Le deuxième article (K. Castetbon et coll.) s’intéresse à l’insécurité alimentaire. C’est un concept peu étudié, peu reconnu par la communauté des sciences sociales dans notre pays. Les auteurs constatent que l’insécurité alimentaire est « sévère » chez plus de 40% des femmes interrogées dans l’enquête. Cette nouvelle approche prend en compte des dimensions méconnues de « l’alimentation », en l’occurrence l’insécurité ressentie et vécue qui détermine les arbitrages alimentaires (par exemple en plaçant en priorité l’alimentation des enfants, avec pour conséquence un déséquilibre nutritionnel plus important chez la mère). Autrement dit, au-delà des calories, des nutriments, des conduites alimentaires etc., sont considérés les déterminants sociaux des décisions.
La dentition, les capacités masticatoires sont des éléments-clés d’une nutrition optimale. Les recherches physiopathologiques sur les liens entre état dentaire et obésité sont actuellement en plein essor. Des pistes microbiologiques passionnantes sont avancées. Les données épidémiologiques sur les personnes en difficulté sociale sont encore limitées. Le troisième article (A. Gauthier et coll.) permet de mieux comprendre ces enjeux.
Si un déséquilibre de la balance énergétique est central dans la constitution d’une prise de poids excessive, les recherches récentes insistent sur les facteurs « non caloriques » comme les polluants ou le microbiote intestinal. Les troubles du sommeil en font partie. On sait que la précarité affecte le sommeil. L’étude Abena décrit l’observation de ces liens dans cette population à haut risque d’obésité (H. Escalon et coll.).

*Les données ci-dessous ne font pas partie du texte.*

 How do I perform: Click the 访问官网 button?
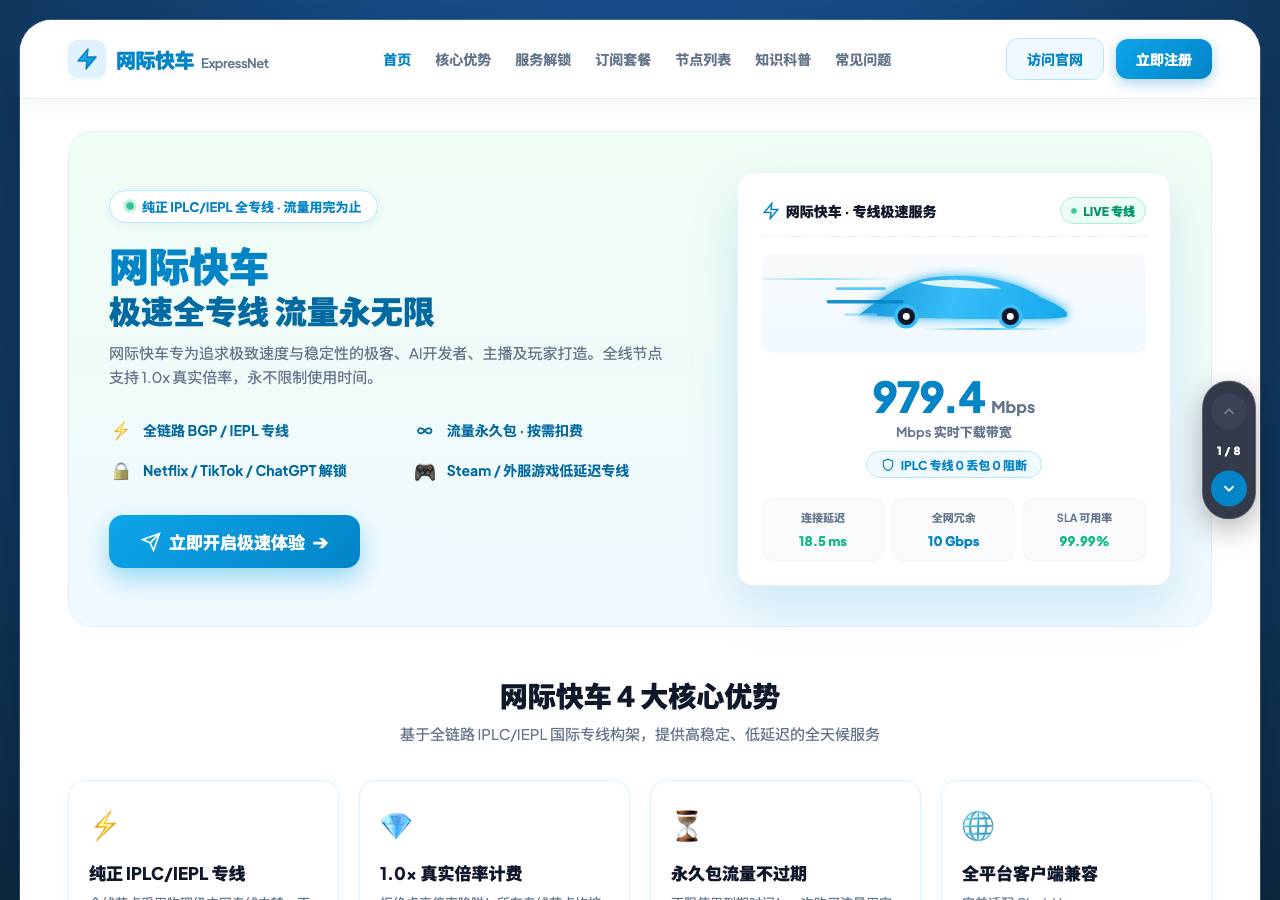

Toutes ces données pointent une série d’enjeux pour le système de santé.
D’abord une priorité clinique immédiate : assurer un accès aux soins à ces personnes particulièrement exposées aux affections chroniques consécutives à l’obésité.
Ensuite, une réflexion sur la recherche : ce que nous constatons aujourd’hui ne s’est pas produit la veille, l’obésité résulte d’une trajectoire de vie dont il faut analyser les séquences ; comment faire la part de ce qui contribue à la genèse de l’obésité (ex. insécurité alimentaire, contraintes économiques, événements de vie personnelle) et à son entretien (accès aux soins, absence de couverture complémentaire) ; comment démêler les interactions entre facteurs biologiques, comportementaux, environnementaux qui s’aggravent les uns les autres : ex. les désordres alimentaires à l’origine de la prise de poids peuvent en devenir la conséquence au travers de perturbations biologiques (inflammation) induites par l’obésité ; les troubles du sommeil, qui contribuent à la prise de poids, sont eux mêmes aggravés par l’obésité ; en bref, mieux comprendre de quelle façon la précarité favorise l’obésité, et l’obésité aggrave la précarité.
Enfin, un impératif pour les stratégies préventives : se placer au-delà du modèle biomédical classique. Les données contextuelles et sociales doivent permettre de construire de nouveaux modèles de prévention axés sur la réduction des gradients sociaux. C’est un défi commun à toutes les maladies chroniques liées aux évolutions des modes et contexte de vie.